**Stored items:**
____

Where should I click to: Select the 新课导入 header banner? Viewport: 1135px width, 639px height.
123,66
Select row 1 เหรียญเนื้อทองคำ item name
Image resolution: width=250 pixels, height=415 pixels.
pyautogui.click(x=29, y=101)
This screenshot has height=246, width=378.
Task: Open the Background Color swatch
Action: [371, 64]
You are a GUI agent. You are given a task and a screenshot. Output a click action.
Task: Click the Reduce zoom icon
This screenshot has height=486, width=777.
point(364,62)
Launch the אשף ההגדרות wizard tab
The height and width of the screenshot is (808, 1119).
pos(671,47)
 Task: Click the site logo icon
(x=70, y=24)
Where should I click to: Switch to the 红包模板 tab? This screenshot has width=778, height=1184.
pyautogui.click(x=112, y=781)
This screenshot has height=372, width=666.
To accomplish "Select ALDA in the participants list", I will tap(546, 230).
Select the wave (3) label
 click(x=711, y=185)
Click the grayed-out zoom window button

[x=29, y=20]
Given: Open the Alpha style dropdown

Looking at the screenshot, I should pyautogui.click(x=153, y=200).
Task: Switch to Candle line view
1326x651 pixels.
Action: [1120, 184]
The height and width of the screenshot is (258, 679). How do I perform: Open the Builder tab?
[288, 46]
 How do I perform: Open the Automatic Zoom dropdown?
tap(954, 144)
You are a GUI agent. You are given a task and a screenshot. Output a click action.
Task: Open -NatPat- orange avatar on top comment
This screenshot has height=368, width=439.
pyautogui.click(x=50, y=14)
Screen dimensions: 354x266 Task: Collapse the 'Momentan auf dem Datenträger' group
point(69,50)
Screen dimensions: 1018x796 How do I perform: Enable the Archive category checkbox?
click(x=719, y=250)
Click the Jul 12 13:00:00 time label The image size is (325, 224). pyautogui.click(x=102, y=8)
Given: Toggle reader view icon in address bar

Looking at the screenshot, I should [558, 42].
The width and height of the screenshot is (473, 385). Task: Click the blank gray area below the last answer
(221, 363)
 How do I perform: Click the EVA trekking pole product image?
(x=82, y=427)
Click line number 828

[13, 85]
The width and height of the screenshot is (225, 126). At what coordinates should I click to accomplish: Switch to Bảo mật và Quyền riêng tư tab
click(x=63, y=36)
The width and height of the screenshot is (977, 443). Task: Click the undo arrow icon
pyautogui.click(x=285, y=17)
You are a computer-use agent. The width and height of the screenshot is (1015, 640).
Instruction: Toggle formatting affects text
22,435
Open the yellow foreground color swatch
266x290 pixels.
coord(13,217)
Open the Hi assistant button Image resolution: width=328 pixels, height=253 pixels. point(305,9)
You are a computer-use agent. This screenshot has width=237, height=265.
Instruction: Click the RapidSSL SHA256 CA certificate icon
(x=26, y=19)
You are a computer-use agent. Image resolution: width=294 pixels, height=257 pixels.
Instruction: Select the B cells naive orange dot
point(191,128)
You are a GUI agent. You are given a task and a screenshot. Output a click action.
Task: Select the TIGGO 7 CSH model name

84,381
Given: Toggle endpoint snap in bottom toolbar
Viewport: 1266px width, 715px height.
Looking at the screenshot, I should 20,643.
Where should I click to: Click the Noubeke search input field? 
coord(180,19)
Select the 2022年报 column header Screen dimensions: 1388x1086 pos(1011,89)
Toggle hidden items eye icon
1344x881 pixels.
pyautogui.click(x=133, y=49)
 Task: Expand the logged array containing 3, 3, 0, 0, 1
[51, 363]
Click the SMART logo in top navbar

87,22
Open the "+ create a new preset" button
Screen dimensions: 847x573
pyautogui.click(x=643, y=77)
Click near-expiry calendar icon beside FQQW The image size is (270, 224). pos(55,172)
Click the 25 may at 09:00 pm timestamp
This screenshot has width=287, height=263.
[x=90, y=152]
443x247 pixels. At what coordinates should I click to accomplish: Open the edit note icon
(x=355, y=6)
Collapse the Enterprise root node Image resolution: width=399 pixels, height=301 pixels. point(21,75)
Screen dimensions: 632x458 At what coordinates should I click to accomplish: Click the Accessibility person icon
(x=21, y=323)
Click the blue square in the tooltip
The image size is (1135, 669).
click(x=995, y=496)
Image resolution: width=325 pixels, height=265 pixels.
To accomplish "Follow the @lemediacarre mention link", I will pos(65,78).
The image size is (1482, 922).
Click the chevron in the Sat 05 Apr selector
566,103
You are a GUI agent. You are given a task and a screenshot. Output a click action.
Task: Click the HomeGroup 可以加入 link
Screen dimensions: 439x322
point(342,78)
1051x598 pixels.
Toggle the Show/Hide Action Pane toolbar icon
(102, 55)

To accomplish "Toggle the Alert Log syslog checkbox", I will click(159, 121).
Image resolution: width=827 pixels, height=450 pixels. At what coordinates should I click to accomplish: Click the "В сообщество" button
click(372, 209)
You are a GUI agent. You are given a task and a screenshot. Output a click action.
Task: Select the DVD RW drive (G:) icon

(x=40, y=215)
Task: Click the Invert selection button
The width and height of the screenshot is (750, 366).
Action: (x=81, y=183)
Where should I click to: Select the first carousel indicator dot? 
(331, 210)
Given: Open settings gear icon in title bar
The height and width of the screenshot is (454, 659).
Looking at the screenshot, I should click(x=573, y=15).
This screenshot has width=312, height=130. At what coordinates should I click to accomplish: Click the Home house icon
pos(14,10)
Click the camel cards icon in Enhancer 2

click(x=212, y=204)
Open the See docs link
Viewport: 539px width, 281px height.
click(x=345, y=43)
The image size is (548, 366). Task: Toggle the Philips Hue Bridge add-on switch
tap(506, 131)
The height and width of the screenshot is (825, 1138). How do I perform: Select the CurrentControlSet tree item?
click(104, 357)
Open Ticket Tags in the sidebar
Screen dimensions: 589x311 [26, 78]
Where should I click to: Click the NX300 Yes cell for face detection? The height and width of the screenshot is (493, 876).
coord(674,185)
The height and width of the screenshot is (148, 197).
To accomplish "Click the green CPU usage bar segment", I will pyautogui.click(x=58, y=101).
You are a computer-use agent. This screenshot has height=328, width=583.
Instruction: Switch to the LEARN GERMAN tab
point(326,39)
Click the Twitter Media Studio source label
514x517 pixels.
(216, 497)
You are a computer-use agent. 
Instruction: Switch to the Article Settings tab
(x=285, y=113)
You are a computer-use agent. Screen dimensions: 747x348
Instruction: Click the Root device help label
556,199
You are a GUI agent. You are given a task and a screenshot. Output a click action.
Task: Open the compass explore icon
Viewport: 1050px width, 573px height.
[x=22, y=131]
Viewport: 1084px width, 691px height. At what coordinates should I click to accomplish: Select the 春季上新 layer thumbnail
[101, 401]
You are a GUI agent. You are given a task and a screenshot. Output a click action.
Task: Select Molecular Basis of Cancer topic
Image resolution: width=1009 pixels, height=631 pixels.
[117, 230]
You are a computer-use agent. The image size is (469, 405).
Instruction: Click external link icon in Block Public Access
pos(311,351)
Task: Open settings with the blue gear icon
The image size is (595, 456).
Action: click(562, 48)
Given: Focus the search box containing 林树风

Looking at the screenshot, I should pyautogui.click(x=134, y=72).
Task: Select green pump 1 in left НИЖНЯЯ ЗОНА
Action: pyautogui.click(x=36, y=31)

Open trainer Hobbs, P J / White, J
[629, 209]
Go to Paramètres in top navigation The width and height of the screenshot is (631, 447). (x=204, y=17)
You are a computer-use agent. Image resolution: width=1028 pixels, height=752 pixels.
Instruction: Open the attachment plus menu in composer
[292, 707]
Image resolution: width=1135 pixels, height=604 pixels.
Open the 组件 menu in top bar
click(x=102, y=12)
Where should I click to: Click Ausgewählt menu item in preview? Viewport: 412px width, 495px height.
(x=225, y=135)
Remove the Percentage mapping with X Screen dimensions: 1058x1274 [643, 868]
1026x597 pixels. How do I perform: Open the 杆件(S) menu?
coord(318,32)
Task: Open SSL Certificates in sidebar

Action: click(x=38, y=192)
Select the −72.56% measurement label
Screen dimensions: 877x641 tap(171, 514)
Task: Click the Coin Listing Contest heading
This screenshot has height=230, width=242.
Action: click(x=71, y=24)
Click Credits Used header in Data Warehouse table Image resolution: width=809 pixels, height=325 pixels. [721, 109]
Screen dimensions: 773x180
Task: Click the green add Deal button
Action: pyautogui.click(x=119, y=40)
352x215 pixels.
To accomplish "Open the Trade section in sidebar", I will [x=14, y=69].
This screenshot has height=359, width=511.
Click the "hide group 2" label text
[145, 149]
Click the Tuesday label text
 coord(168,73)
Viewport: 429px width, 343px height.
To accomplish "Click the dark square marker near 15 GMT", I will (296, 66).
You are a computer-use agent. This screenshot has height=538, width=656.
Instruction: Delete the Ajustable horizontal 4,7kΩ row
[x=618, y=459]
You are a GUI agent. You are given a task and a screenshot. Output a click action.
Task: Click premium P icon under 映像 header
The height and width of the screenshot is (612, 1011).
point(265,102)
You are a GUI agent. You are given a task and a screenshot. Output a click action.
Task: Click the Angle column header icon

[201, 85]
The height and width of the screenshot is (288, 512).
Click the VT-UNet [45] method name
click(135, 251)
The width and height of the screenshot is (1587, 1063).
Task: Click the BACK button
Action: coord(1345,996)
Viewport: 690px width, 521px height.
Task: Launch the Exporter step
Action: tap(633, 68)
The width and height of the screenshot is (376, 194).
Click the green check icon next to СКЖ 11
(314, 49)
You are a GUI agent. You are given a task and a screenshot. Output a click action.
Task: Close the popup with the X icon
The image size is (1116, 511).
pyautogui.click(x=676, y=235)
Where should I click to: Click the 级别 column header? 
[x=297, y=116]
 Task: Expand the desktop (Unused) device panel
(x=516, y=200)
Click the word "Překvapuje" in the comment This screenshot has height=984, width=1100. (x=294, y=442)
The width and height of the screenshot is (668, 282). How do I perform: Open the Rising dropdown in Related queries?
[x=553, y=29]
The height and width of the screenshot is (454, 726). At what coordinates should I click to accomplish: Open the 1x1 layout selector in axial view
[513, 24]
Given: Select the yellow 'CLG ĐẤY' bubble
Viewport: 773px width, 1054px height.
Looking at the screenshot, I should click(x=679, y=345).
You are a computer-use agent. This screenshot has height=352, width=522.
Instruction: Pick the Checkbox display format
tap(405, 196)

____

**ASSIGNMENT:** Using the entries above, copy exactly the lines from the one containing "Given: Select the yellow 'CLG ĐẤY' bubble" through the last, both included.

**ANSWER FOR THIS EXERCISE:**
Given: Select the yellow 'CLG ĐẤY' bubble
Viewport: 773px width, 1054px height.
Looking at the screenshot, I should click(x=679, y=345).
You are a computer-use agent. This screenshot has height=352, width=522.
Instruction: Pick the Checkbox display format
tap(405, 196)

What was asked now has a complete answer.